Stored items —
■ ■ ■ ■
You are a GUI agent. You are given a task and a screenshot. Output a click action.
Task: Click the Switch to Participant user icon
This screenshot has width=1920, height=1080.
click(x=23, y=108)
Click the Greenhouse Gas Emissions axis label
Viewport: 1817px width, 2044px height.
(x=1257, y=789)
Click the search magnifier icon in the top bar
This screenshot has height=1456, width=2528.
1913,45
■ ■ ■ ■
Problem to solve — Output every record in full, exactly as it was given.

Answer —
You are a GUI agent. You are given a task and a screenshot. Output a click action.
Task: Click the Switch to Participant user icon
This screenshot has width=1920, height=1080.
click(x=23, y=108)
Click the Greenhouse Gas Emissions axis label
Viewport: 1817px width, 2044px height.
(x=1257, y=789)
Click the search magnifier icon in the top bar
This screenshot has height=1456, width=2528.
1913,45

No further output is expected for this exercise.